=== Begin Enclosure ===

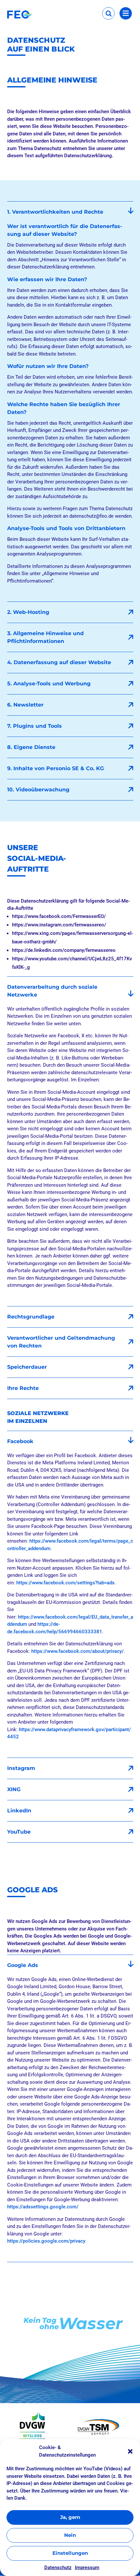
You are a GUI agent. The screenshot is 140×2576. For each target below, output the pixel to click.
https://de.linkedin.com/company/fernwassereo (64, 950)
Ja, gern (70, 2517)
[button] (130, 2451)
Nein (70, 2535)
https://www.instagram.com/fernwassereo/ (59, 925)
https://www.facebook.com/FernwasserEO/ (59, 916)
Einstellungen (70, 2553)
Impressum (87, 2567)
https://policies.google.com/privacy (46, 2241)
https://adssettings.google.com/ (42, 2207)
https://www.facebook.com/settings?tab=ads (65, 1583)
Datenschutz (58, 2567)
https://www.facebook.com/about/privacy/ (77, 1651)
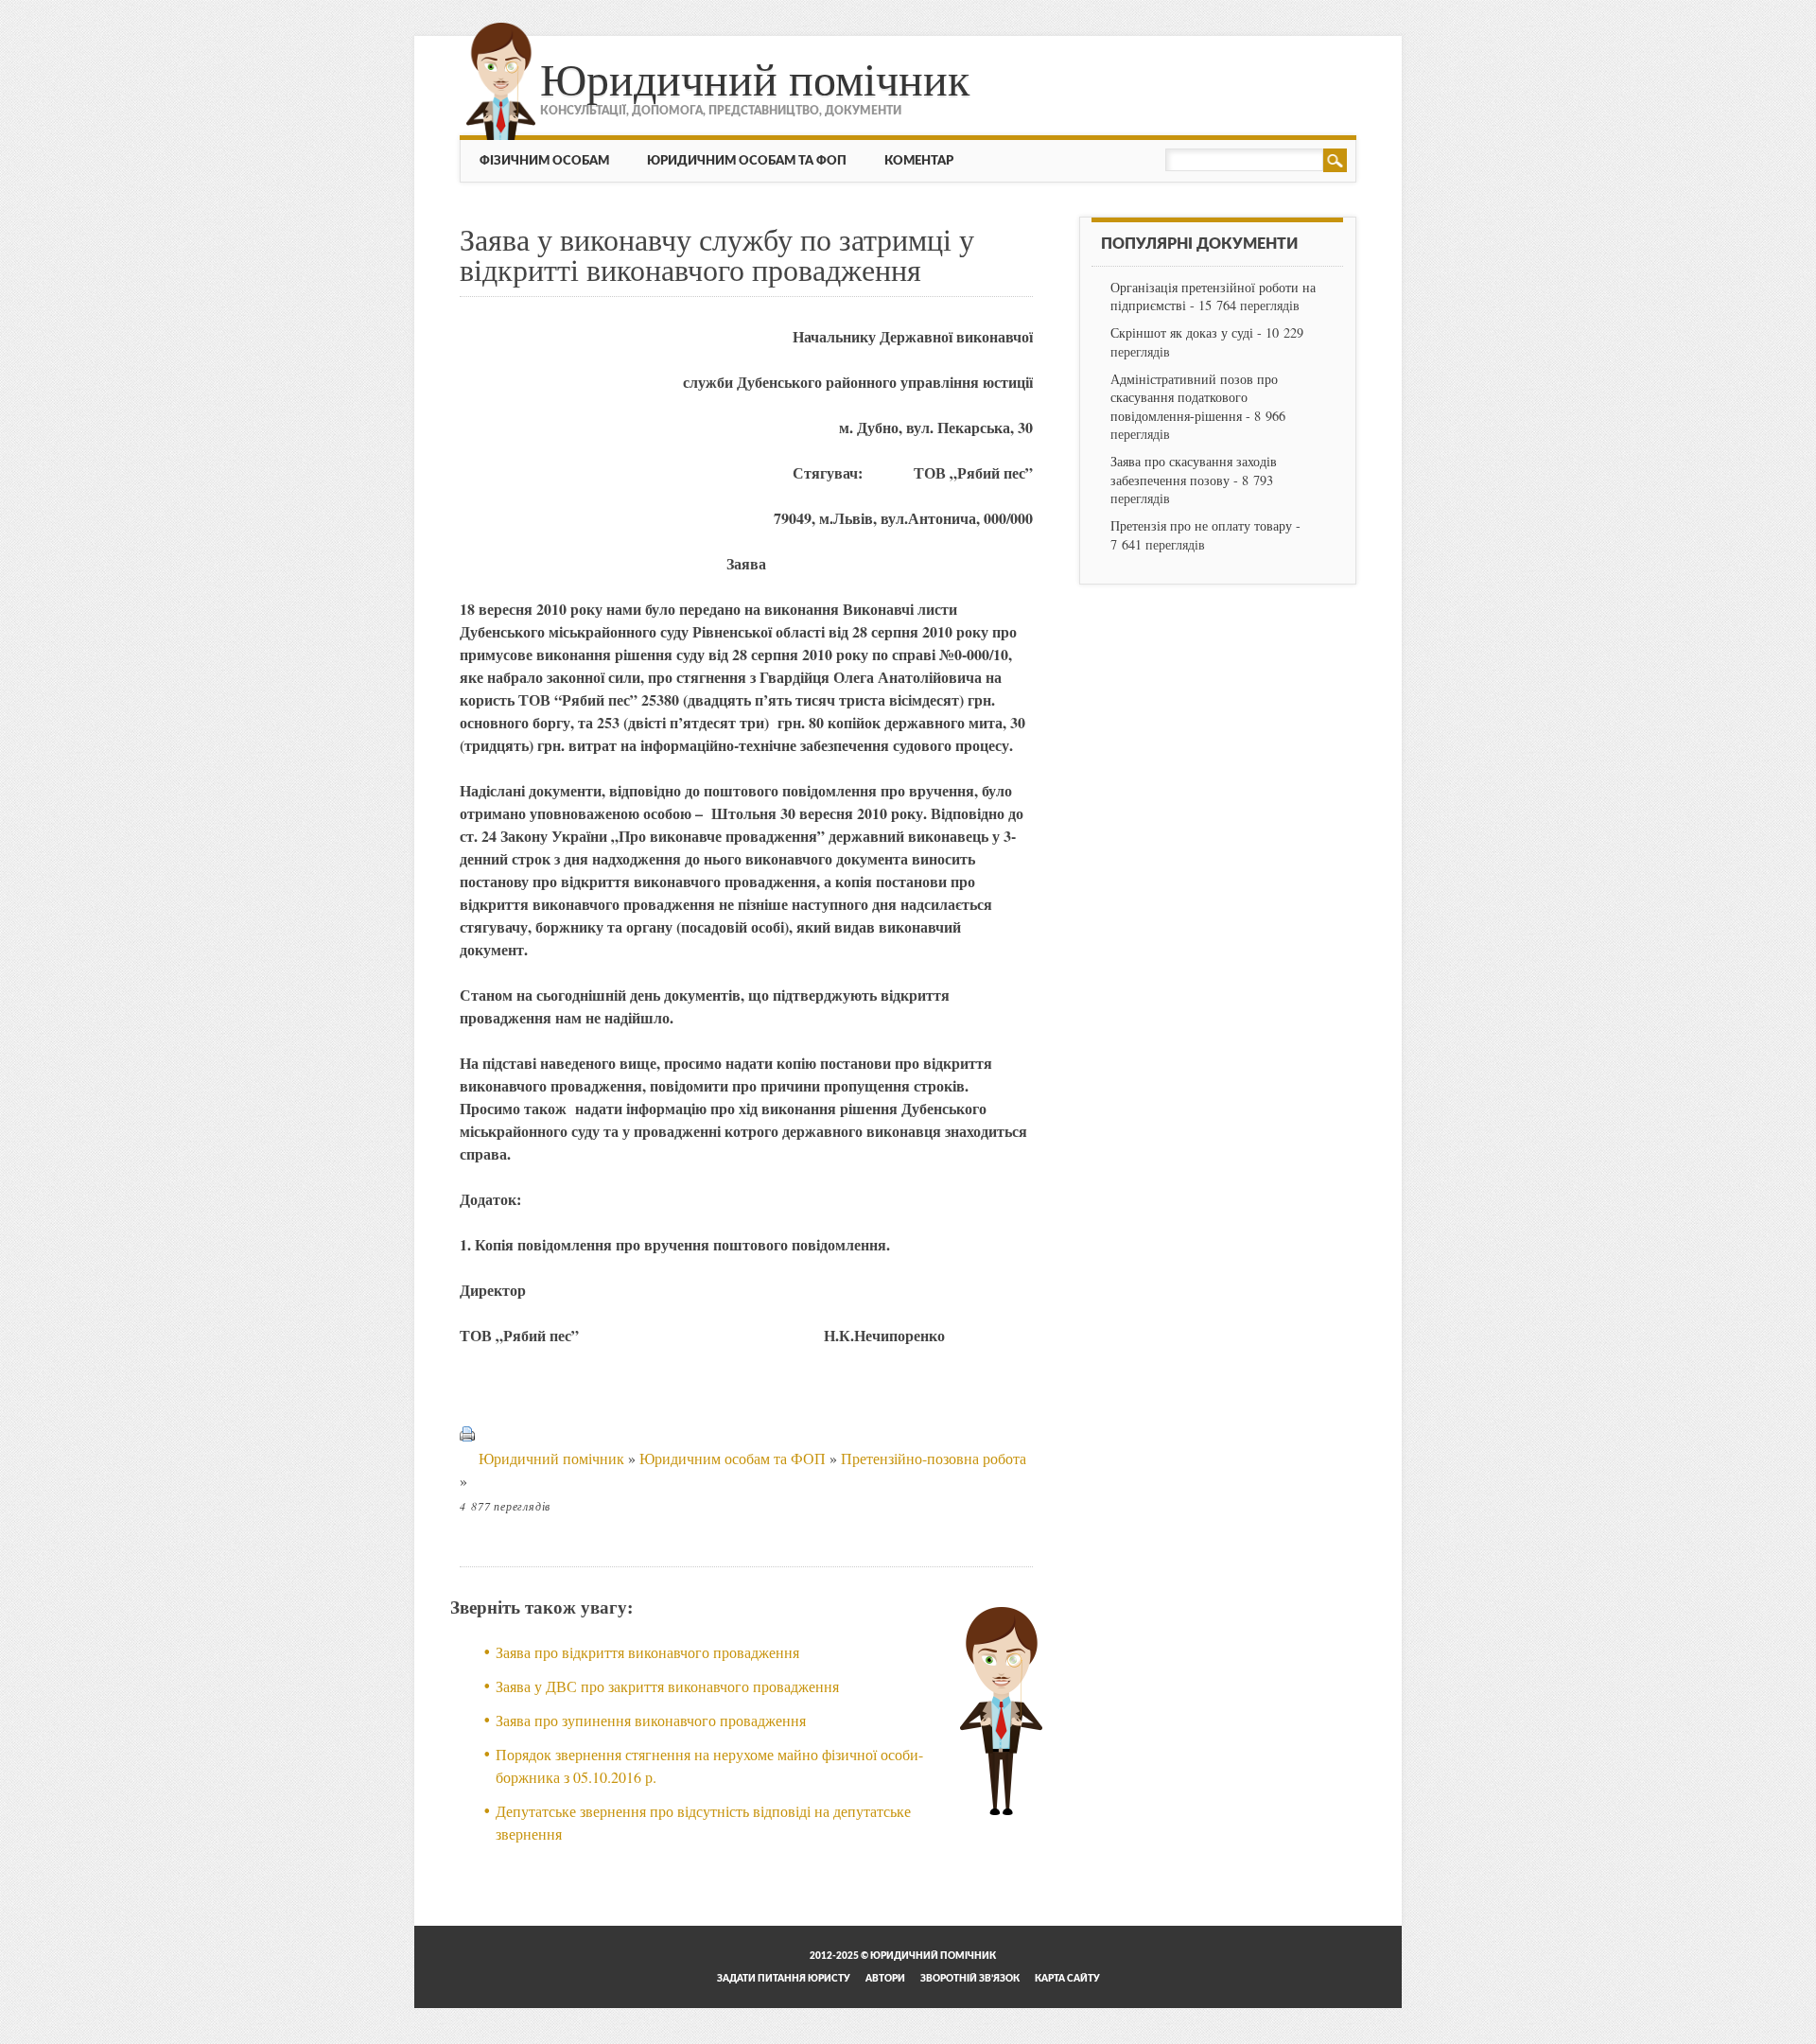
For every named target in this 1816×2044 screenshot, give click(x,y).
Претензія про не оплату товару (1201, 525)
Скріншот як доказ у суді (1181, 332)
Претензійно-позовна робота (933, 1458)
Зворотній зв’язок (970, 1978)
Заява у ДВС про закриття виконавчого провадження (667, 1686)
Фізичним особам (544, 160)
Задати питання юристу (783, 1978)
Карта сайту (1067, 1978)
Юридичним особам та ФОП (747, 160)
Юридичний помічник (754, 77)
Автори (885, 1978)
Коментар (918, 160)
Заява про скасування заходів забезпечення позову (1193, 470)
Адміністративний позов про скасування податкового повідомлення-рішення (1194, 397)
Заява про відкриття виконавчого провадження (647, 1652)
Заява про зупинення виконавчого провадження (651, 1720)
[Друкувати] (467, 1458)
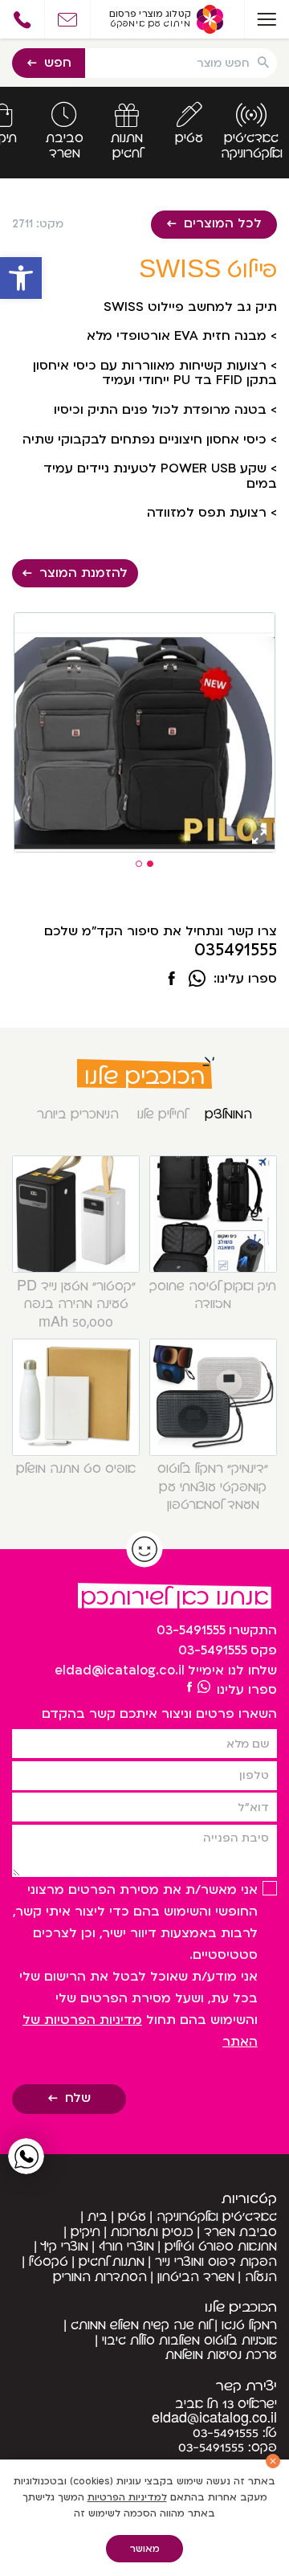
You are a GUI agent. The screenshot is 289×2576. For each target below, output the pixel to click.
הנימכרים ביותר (78, 1114)
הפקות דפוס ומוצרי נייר (216, 2262)
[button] (21, 278)
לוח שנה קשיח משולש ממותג (141, 2325)
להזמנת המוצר (83, 573)
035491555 (235, 950)
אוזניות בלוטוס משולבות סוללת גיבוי (189, 2340)
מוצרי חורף (126, 2246)
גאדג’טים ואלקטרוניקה (217, 2217)
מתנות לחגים (111, 2262)
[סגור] (273, 2461)
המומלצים (228, 1114)
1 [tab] (150, 864)
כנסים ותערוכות (152, 2232)
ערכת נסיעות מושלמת (221, 2355)
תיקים (85, 2232)
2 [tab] (139, 864)
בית (98, 2217)
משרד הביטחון (195, 2277)
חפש (57, 63)
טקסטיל (48, 2262)
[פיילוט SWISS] (172, 979)
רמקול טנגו (249, 2325)
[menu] (266, 19)
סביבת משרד (240, 2232)
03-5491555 (191, 1630)
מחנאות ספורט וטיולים (221, 2246)
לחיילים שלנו (162, 1114)
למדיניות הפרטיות (127, 2497)
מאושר (145, 2548)
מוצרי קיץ (64, 2246)
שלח (78, 2098)
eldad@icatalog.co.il (120, 1670)
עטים (132, 2217)
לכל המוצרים (223, 223)
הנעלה (261, 2277)
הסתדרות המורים (100, 2277)
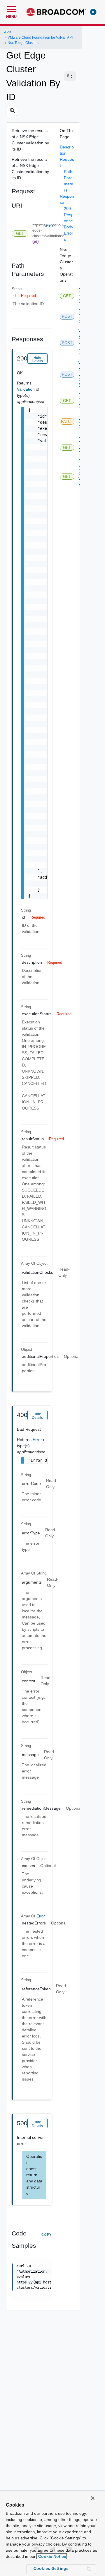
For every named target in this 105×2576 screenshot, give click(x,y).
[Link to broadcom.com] (56, 12)
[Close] (92, 2498)
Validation (26, 389)
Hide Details (37, 359)
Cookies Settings (51, 2568)
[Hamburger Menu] (11, 8)
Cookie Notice (51, 2556)
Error (38, 1439)
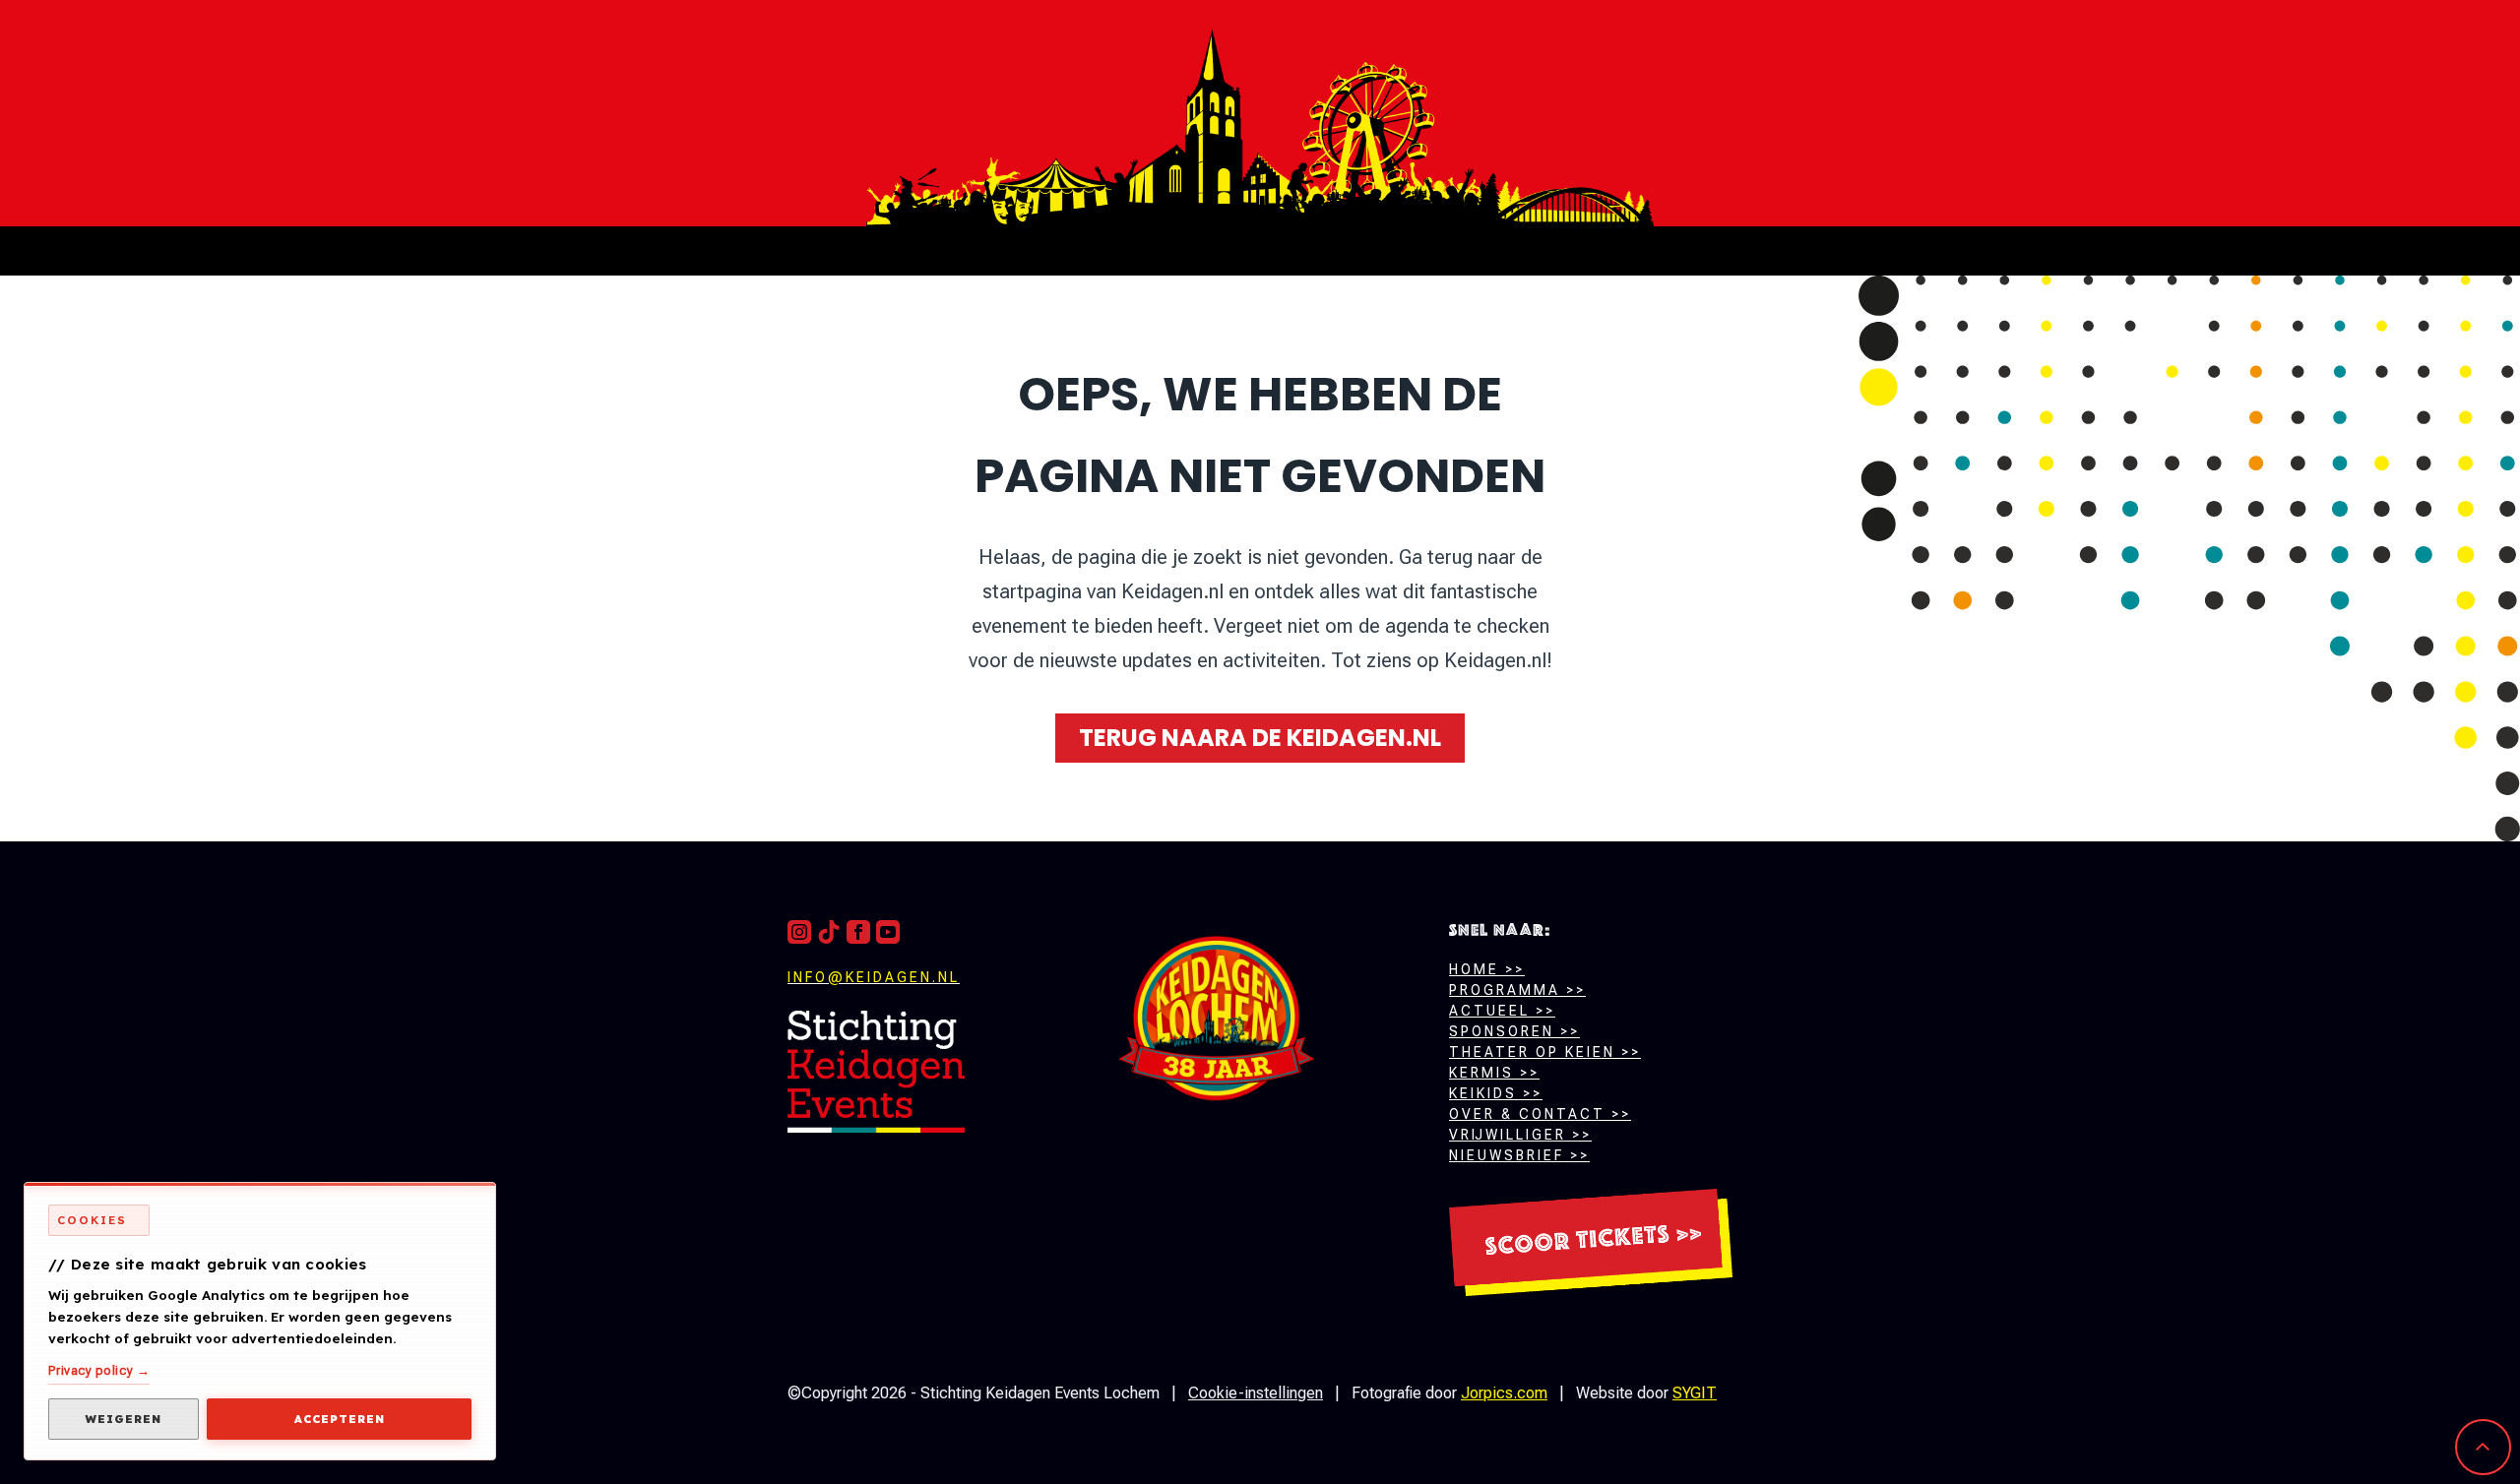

=== End Enclosure ===

ABOUT THIS TASK
When you copy the data above, reproduce each line exactly and skip every image.

SOLUTION TO THIS TASK
You are a GUI agent. The screenshot is 140×2576. For each target below, output the pixel to click.
https://de.linkedin.com/company/fernwassereo (64, 950)
Ja, gern (70, 2517)
[button] (130, 2451)
Nein (70, 2535)
https://www.instagram.com/fernwassereo/ (59, 925)
https://www.facebook.com/FernwasserEO/ (59, 916)
Einstellungen (70, 2553)
Impressum (87, 2567)
https://policies.google.com/privacy (46, 2241)
https://adssettings.google.com/ (42, 2207)
https://www.facebook.com/settings?tab=ads (65, 1583)
Datenschutz (58, 2567)
https://www.facebook.com/about/privacy/ (77, 1651)
For every named target in this 1816×2044 screenshot, give click(x,y).
Претензія про не оплату товару (1201, 525)
Скріншот як доказ у суді (1181, 332)
Претензійно-позовна робота (933, 1458)
Зворотній зв’язок (970, 1978)
Заява у ДВС про закриття виконавчого провадження (667, 1686)
Фізичним особам (544, 160)
Задати питання юристу (783, 1978)
Карта сайту (1067, 1978)
Юридичним особам та ФОП (747, 160)
Юридичний помічник (754, 77)
Автори (885, 1978)
Коментар (918, 160)
Заява про скасування заходів забезпечення позову (1193, 470)
Адміністративний позов про скасування податкового повідомлення-рішення (1194, 397)
Заява про відкриття виконавчого провадження (647, 1652)
Заява про зупинення виконавчого провадження (651, 1720)
[Друкувати] (467, 1458)
You are a GUI agent. The screenshot is 289×2576. For each target below, output the pixel to click.
הנימכרים ביותר (78, 1114)
הפקות דפוס ומוצרי נייר (216, 2262)
[button] (21, 278)
לוח שנה קשיח משולש ממותג (141, 2325)
להזמנת המוצר (83, 573)
035491555 (235, 950)
אוזניות בלוטוס משולבות סוללת גיבוי (189, 2340)
מוצרי חורף (126, 2246)
גאדג’טים ואלקטרוניקה (217, 2217)
מתנות לחגים (111, 2262)
[סגור] (273, 2461)
המומלצים (228, 1114)
1 [tab] (150, 864)
כנסים ותערוכות (152, 2232)
ערכת נסיעות מושלמת (221, 2355)
תיקים (85, 2232)
2 [tab] (139, 864)
בית (98, 2217)
משרד הביטחון (195, 2277)
חפש (57, 63)
טקסטיל (48, 2262)
[פיילוט SWISS] (172, 979)
רמקול טנגו (249, 2325)
[menu] (266, 19)
סביבת משרד (240, 2232)
03-5491555 (191, 1630)
מחנאות ספורט וטיולים (221, 2246)
לחיילים שלנו (162, 1114)
למדיניות הפרטיות (127, 2497)
מאושר (145, 2548)
מוצרי קיץ (64, 2246)
שלח (78, 2098)
eldad@icatalog.co.il (120, 1670)
עטים (132, 2217)
לכל המוצרים (223, 223)
הנעלה (261, 2277)
הסתדרות המורים (100, 2277)
For every named target in this 105×2576 screenshot, give click(x,y).
[Link to broadcom.com] (56, 12)
[Close] (92, 2498)
Validation (26, 389)
Hide Details (37, 359)
Cookies Settings (51, 2568)
[Hamburger Menu] (11, 8)
Cookie Notice (51, 2556)
Error (38, 1439)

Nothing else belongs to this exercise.